Stored data entries

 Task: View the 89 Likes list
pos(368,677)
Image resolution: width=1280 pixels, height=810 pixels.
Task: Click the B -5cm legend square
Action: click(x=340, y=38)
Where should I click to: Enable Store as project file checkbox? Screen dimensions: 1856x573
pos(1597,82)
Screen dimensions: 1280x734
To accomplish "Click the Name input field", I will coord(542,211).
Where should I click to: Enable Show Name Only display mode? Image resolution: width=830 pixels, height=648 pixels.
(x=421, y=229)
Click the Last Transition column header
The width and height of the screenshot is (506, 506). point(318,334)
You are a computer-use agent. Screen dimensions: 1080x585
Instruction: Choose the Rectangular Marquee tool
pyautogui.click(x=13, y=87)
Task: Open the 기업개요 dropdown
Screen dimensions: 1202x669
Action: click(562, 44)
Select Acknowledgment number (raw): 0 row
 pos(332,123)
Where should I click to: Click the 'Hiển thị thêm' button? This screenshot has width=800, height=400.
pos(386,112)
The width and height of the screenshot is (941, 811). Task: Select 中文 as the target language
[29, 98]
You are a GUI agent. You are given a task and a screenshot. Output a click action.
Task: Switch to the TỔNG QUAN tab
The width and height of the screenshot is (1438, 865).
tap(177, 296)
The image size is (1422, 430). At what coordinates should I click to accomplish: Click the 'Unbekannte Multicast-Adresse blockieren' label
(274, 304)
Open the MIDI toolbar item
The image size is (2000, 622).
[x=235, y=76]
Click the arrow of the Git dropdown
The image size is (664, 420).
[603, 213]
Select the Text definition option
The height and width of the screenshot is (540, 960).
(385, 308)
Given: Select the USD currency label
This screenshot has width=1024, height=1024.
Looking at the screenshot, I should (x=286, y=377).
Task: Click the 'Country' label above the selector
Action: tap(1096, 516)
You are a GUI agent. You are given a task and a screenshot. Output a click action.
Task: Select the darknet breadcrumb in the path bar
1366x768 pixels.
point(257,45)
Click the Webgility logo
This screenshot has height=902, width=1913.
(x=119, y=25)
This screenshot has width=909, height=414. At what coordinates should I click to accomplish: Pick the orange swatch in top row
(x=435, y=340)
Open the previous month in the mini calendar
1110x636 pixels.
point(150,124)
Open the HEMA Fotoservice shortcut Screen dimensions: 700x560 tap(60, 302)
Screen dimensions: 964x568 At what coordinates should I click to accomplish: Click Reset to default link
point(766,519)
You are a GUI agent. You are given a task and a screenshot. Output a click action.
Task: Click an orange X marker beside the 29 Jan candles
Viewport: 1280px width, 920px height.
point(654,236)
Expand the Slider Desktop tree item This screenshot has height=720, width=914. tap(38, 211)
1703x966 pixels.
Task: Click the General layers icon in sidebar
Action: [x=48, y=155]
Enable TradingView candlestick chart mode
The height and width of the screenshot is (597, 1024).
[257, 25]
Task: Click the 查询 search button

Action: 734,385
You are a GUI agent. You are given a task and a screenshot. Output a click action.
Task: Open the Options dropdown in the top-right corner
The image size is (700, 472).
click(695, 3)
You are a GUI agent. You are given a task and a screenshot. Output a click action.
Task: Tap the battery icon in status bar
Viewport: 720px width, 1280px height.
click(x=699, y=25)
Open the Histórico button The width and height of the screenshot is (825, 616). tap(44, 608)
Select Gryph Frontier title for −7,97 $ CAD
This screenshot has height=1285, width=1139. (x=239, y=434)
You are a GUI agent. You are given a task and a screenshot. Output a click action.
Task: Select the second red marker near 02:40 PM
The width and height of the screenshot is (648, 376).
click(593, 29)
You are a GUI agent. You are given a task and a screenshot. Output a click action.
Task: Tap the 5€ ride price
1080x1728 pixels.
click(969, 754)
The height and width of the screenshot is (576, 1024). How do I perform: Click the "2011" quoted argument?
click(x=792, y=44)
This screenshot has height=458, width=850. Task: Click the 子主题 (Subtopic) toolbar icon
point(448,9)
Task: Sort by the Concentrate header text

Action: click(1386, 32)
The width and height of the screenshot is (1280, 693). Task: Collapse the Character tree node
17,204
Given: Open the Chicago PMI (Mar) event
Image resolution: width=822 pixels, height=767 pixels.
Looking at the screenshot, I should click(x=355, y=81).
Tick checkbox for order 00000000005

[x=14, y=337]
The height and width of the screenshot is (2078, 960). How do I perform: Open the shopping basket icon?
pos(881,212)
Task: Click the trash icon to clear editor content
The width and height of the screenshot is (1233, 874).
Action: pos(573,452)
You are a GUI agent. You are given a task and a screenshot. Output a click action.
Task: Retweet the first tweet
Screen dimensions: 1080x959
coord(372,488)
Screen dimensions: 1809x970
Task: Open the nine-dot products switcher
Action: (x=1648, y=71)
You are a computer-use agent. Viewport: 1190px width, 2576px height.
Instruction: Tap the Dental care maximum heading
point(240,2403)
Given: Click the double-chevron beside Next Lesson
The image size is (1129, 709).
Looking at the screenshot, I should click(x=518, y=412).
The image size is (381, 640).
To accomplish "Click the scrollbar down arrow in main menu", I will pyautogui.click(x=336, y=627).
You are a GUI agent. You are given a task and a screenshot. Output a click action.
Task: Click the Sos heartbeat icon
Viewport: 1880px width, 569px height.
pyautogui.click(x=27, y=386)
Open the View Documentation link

#### DESCRIPTION OF THE TASK:
Set down precisely the lines above between the line holding "Image resolution: width=822" and the line holding "Given: Click the", inclusive, and nothing beyond them.

#### EXERCISE OUTPUT:
Image resolution: width=822 pixels, height=767 pixels.
Looking at the screenshot, I should click(x=355, y=81).
Tick checkbox for order 00000000005

[x=14, y=337]
The height and width of the screenshot is (2078, 960). How do I perform: Open the shopping basket icon?
pos(881,212)
Task: Click the trash icon to clear editor content
The width and height of the screenshot is (1233, 874).
Action: pos(573,452)
You are a GUI agent. You are given a task and a screenshot. Output a click action.
Task: Retweet the first tweet
Screen dimensions: 1080x959
coord(372,488)
Screen dimensions: 1809x970
Task: Open the nine-dot products switcher
Action: (x=1648, y=71)
You are a computer-use agent. Viewport: 1190px width, 2576px height.
Instruction: Tap the Dental care maximum heading
point(240,2403)
Given: Click the double-chevron beside Next Lesson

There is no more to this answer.